* **Task brief**:
Quote the entries below from the line with "The width and height of the screenshot is (781, 494)." through the line with "You are a computer-use agent. Image", both ends included, and only those lines.

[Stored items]
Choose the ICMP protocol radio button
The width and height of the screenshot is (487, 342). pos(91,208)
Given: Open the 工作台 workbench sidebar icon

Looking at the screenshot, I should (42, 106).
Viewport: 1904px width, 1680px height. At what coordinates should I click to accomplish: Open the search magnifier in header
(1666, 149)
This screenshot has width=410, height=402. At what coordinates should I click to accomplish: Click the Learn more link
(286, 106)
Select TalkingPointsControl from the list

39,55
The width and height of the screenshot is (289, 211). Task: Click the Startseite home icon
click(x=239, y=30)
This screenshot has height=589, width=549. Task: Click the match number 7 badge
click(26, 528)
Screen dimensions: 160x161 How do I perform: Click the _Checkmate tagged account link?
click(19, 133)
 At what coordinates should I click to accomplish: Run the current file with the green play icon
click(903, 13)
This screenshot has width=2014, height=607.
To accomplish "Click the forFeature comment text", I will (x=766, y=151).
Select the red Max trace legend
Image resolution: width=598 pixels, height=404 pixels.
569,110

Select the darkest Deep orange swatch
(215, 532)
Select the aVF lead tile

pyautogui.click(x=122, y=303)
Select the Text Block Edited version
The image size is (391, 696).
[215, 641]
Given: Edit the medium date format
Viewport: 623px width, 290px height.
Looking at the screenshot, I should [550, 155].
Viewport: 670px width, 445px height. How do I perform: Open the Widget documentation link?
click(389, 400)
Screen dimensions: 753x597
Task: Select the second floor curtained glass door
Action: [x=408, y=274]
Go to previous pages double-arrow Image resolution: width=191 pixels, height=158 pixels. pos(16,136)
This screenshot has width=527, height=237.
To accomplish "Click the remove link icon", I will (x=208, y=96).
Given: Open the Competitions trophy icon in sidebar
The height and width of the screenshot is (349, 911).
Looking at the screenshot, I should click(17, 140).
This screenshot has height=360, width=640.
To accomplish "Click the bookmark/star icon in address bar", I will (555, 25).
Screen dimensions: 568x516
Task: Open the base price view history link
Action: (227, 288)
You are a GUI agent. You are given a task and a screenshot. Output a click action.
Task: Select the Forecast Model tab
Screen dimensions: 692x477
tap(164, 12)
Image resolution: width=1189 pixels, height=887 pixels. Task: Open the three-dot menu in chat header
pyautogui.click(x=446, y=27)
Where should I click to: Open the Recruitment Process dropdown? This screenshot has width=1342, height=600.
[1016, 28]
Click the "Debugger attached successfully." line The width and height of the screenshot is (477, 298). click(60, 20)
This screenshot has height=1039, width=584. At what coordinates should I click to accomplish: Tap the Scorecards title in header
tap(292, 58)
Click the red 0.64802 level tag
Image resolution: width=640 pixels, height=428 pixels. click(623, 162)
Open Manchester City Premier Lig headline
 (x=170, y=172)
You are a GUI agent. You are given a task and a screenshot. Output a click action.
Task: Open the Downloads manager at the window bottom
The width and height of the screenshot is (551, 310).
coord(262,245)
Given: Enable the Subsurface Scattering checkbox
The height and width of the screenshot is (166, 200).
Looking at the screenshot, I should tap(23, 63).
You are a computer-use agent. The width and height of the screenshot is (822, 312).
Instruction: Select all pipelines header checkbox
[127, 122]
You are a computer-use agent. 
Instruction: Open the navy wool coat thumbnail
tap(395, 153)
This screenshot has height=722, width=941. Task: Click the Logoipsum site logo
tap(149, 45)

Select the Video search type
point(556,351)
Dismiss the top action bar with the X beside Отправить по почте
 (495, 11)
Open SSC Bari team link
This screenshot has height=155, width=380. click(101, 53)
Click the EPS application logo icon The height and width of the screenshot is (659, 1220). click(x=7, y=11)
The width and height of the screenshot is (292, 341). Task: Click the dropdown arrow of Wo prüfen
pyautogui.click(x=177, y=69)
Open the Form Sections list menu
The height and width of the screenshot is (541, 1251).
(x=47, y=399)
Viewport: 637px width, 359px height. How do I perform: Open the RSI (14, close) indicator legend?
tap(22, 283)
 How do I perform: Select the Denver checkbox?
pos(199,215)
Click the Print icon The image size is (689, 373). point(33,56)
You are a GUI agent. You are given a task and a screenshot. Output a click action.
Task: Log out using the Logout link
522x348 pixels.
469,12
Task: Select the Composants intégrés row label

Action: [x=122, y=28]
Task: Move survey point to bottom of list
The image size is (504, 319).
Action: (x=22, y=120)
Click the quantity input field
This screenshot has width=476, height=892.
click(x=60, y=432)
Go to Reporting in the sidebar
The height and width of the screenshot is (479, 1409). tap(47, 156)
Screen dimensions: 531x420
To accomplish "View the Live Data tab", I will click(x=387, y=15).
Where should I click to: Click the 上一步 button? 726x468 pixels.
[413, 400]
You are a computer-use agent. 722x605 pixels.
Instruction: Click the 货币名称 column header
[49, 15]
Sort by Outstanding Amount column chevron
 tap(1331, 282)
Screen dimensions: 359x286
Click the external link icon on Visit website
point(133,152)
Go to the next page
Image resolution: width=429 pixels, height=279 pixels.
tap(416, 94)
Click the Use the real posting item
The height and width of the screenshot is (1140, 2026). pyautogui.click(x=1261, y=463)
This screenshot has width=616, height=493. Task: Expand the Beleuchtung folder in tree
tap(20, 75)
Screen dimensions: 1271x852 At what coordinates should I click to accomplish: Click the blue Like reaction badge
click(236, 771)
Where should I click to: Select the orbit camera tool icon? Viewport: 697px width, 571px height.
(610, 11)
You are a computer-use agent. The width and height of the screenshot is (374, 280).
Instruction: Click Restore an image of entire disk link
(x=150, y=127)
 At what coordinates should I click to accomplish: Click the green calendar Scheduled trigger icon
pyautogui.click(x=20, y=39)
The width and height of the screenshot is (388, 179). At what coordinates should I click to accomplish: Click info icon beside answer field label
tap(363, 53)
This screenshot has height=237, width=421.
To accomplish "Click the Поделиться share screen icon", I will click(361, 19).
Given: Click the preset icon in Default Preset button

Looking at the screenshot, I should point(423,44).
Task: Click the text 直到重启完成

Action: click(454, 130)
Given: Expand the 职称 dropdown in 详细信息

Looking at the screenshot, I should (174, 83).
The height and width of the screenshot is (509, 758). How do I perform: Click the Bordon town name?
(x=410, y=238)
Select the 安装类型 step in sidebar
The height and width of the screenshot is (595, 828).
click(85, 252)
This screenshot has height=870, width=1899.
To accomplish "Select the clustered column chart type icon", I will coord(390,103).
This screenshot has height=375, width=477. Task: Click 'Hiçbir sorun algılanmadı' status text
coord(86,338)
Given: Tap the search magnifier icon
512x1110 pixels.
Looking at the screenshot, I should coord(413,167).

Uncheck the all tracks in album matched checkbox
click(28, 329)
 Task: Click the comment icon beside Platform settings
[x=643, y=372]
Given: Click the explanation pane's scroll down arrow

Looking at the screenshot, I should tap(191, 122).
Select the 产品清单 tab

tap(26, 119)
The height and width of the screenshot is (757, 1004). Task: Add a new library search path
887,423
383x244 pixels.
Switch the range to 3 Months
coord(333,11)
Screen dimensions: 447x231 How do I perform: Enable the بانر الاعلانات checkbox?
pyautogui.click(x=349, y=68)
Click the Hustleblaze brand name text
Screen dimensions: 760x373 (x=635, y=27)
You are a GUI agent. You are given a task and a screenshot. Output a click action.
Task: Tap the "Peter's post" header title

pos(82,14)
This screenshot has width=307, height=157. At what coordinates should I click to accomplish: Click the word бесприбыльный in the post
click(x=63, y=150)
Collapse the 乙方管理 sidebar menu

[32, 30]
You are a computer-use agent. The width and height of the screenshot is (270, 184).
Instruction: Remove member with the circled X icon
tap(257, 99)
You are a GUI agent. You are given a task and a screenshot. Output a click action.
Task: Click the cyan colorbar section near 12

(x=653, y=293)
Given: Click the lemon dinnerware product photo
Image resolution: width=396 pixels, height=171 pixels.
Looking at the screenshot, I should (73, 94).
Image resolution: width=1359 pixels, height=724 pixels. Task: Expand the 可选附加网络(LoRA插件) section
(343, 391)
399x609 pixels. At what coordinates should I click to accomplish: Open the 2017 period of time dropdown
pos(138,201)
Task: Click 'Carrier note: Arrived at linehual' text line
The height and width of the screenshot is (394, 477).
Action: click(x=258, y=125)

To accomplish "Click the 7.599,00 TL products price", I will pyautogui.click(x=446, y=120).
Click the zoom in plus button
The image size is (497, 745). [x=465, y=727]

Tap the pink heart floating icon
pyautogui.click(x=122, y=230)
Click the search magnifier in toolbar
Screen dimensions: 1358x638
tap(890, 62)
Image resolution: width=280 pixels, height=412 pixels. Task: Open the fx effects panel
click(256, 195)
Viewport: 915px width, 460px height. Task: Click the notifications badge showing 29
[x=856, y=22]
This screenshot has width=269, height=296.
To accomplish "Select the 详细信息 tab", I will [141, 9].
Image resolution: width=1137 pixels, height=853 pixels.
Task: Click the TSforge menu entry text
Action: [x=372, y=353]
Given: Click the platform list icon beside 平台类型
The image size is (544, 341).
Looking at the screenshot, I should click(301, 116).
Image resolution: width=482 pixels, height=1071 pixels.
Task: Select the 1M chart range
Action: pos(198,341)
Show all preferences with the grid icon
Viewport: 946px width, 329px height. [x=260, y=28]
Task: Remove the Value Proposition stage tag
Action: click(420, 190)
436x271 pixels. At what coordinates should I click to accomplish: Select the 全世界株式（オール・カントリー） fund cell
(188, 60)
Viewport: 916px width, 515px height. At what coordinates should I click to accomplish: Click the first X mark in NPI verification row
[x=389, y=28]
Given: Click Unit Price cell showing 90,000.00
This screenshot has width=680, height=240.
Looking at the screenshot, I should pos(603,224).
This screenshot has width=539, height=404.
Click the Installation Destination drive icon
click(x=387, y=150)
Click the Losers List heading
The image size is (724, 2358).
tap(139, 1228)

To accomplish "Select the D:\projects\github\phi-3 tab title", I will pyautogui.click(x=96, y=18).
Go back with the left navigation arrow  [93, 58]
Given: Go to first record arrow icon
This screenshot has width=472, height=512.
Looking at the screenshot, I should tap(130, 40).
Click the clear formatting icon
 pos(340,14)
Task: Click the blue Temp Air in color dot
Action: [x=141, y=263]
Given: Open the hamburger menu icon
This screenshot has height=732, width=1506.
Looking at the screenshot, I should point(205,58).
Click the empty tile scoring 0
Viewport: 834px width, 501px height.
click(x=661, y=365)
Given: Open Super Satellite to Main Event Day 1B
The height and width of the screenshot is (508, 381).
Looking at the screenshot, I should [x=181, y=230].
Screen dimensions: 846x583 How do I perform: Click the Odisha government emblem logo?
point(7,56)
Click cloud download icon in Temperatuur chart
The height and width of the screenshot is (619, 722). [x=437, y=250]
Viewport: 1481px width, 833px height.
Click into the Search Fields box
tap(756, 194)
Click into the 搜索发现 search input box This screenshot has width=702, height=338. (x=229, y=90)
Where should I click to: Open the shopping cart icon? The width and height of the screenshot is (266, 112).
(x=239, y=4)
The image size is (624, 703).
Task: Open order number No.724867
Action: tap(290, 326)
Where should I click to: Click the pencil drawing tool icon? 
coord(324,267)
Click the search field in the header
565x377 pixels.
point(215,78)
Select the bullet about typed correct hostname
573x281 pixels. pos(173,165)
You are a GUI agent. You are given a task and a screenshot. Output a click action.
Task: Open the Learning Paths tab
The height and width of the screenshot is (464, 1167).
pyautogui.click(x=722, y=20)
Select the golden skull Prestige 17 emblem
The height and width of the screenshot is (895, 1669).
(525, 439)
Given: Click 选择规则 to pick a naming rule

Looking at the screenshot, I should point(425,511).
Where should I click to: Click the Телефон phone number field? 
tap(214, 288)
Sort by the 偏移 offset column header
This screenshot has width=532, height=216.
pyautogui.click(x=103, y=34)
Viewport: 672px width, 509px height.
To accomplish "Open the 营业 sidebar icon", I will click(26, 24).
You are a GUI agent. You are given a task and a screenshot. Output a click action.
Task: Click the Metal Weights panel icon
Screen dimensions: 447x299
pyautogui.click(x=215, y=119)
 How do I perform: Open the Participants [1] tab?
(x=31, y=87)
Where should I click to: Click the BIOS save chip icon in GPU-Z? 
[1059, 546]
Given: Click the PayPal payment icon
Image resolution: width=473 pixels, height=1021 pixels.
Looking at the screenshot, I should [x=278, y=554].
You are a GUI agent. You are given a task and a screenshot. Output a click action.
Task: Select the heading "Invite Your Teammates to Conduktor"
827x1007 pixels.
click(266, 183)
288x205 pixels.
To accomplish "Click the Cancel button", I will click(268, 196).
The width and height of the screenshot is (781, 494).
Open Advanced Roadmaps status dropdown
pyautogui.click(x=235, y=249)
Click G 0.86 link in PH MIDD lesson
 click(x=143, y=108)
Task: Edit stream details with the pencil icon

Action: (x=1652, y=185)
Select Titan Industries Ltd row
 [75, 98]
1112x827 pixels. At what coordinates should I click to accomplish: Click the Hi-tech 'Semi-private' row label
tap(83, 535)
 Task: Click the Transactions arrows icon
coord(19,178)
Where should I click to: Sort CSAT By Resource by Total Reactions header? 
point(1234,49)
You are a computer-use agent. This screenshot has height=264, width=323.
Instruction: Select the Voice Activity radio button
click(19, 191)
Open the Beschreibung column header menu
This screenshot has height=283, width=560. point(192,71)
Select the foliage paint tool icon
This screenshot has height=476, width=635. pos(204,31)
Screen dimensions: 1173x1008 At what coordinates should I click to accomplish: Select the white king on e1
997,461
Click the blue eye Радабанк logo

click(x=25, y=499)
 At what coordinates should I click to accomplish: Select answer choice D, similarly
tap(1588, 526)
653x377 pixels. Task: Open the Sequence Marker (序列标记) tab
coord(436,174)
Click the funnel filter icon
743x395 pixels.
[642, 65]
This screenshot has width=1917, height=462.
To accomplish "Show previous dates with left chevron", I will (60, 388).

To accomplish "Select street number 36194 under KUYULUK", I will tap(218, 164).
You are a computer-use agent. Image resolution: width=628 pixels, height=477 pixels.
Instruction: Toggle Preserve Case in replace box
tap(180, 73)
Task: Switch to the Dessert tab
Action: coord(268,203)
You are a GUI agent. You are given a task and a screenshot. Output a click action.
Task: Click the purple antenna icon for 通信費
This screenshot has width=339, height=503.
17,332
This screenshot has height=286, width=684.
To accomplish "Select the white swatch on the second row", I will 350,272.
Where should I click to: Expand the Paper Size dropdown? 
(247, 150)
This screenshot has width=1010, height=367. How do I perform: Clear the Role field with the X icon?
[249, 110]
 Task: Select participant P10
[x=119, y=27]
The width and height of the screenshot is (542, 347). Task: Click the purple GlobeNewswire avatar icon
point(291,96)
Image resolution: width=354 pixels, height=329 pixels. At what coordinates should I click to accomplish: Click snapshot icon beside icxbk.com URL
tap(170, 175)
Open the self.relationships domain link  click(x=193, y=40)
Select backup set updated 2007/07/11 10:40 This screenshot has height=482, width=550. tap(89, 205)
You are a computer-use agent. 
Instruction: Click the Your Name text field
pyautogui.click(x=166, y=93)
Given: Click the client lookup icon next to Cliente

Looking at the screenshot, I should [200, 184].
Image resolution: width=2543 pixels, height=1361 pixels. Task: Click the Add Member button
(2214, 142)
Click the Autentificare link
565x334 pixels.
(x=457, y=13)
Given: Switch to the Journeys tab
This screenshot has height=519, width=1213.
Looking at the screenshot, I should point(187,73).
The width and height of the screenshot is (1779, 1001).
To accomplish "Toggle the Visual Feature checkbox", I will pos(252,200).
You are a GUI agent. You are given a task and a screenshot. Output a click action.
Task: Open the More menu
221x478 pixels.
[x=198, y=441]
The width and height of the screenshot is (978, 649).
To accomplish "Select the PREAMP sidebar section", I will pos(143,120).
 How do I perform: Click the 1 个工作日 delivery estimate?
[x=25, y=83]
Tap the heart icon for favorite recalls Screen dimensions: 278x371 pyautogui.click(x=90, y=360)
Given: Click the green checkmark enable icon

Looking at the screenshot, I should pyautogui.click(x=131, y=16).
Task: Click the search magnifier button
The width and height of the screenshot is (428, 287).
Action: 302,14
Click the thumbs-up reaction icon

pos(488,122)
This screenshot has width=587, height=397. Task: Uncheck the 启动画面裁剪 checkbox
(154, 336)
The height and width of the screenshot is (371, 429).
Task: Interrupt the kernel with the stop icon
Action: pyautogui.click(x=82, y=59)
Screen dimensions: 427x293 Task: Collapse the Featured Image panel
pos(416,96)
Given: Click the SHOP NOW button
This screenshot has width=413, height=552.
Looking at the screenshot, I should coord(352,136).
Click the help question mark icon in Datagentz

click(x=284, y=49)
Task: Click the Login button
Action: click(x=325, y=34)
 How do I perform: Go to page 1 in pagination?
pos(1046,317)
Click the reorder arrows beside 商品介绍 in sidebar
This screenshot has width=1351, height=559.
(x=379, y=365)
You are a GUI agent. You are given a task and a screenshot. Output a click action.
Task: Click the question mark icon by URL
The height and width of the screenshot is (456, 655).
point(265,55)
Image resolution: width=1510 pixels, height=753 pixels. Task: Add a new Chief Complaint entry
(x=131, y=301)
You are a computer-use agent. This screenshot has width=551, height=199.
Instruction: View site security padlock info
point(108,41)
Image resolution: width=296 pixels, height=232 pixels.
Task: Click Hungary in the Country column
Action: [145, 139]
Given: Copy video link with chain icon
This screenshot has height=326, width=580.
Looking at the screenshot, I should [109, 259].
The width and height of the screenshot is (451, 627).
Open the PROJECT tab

* **Task response**:
The width and height of the screenshot is (781, 494).
Open Advanced Roadmaps status dropdown
pyautogui.click(x=235, y=249)
Click G 0.86 link in PH MIDD lesson
 click(x=143, y=108)
Task: Edit stream details with the pencil icon

Action: (x=1652, y=185)
Select Titan Industries Ltd row
 [75, 98]
1112x827 pixels. At what coordinates should I click to accomplish: Click the Hi-tech 'Semi-private' row label
tap(83, 535)
 Task: Click the Transactions arrows icon
coord(19,178)
Where should I click to: Sort CSAT By Resource by Total Reactions header? 
point(1234,49)
You are a computer-use agent. This screenshot has height=264, width=323.
Instruction: Select the Voice Activity radio button
click(19, 191)
Open the Beschreibung column header menu
This screenshot has height=283, width=560. point(192,71)
Select the foliage paint tool icon
This screenshot has height=476, width=635. pos(204,31)
Screen dimensions: 1173x1008 At what coordinates should I click to accomplish: Select the white king on e1
997,461
Click the blue eye Радабанк logo

click(x=25, y=499)
 At what coordinates should I click to accomplish: Select answer choice D, similarly
tap(1588, 526)
653x377 pixels. Task: Open the Sequence Marker (序列标记) tab
coord(436,174)
Click the funnel filter icon
743x395 pixels.
[642, 65]
This screenshot has width=1917, height=462.
To accomplish "Show previous dates with left chevron", I will (60, 388).

To accomplish "Select street number 36194 under KUYULUK", I will tap(218, 164).
You are a computer-use agent. Image resolution: width=628 pixels, height=477 pixels.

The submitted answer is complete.